Simon Gikandi "Picasso, Africa, and the Schemata of Difference" amazingly helpful. i plan to steal a lot of his gestures. still not sure that he has the problems with picasso all right. but i like a great deal how he demands that the connection b/t picasso and africa not be overwritten and also not be totally forgiven. nice combination.


May 26, 2004
i suspect as long as i am working on this paper i will be saying that i am still not getting any reading done or i am not working on my creative piece (which i sometimes call my novel sort of as a joke sort of not because it is in what renee calls Prose) or i am not working on the anthology i am working on with c. or whatever.

good news today: got proofs on my california book of poems. felt like this book might finally happen.

i also did get some reading done. i read three articles between yesterday and today.

one by michael north, "words in motion: the movies, the readies, and 'revolution of the word'" which was helpful but thankfully not too closely related to what i'm trying to do here. as always with his work i got some good hints on how to be smarter.

David Spurr's "Writing in the Wake of Empire" was good and dogmatic on FW. I made some notes from it.
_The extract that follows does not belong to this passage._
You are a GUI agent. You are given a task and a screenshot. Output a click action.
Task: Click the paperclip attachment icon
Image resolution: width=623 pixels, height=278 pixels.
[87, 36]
It feels a little out of date (not his fault b/c it is from 1996).

Leah Rosenberg's "Caribbean Models for Modernism in the Work of Claude McKay and Jean Rhys." Also very dogmatic. Has what I think might be a few errors on influence of African sculpture on Picasso. This piece was also very dogmatic but less forgivingly so than Spurr. Rosenberg keeps taking pot-shots at "radical modernism" but doesn't name names or discuss it with any depth so it is easy to think of exceptions.

Jean-Michel Rabate's "Joyce and Jolas: Late Modernism and Early Babelism" somewhat useful but nothing really all that new if you've looked at the archives of transition.


May 12, 2004

After dinner last night read Brent Hayes Edwards's introduction to Social Text 78 on postcolonialism and Rosinka Chaudhuri's "The Flute, Gerontion, and Subalternist Misreadings of Tagore." Niether all that helpful for my concerns. I've been reading some in Tagore and trying to figure out if any part of his work will fit into anthology I'm working on with C (not to be confused with the already edited anthology with J). Made a note to get Chakrabarty's Provincializing Europe and look at it again. But otherwise found the article by Chaudhuri hard to concentrate on. But it might have been the hour or the wine.


May 8, 2004

managed to finish Paco Igancaio Taibo's _'68_ which was about a general strike in mexico that i didn't know happened until i read the book. the book is a tight, short memoir. little analysis. lots of good poetic language. more personal than anything else. induced a feeling of hope as discussion about past moments of social hope in the form of protest do in me.

to read in future: Elena Poniatowska's Massacre in Mexico

in the evening couldn't get started on much. although i read Mike Davis's "Planet of Slums" in the most recent NLR and got all excited by it. Ran in to c's office to read a few paragraphs about pentecostalism to c who was working at his computer. Davis, in addition to spending some time summarizing a UN report on the growth of slums and their relation to IMF and neoliberal policies at the end turns to pentecostalism and its possibility as being the grounds for a new world wide labor movement.

reading for week of may 1
William Herrick, Jumping the Line
Not sure it counts; just fun. But got bogged down in the Michael Warner and so didn't get my reading done for this week.

may 7
Michael Warner, Publics and Counterpublics.
Beautifully typeset. The book feels a little disconnected. As if he collected all his essays of last few years and then put them together under a title and didn't bother to think about where they connect or not. So it lacked an overall discussion/exploration of a # of the issues. He keeps returning to queer theory issues. But there is no connection between the queer theories discussions either. Long essay on the nature of the public at the beginning. Both useful and way too long.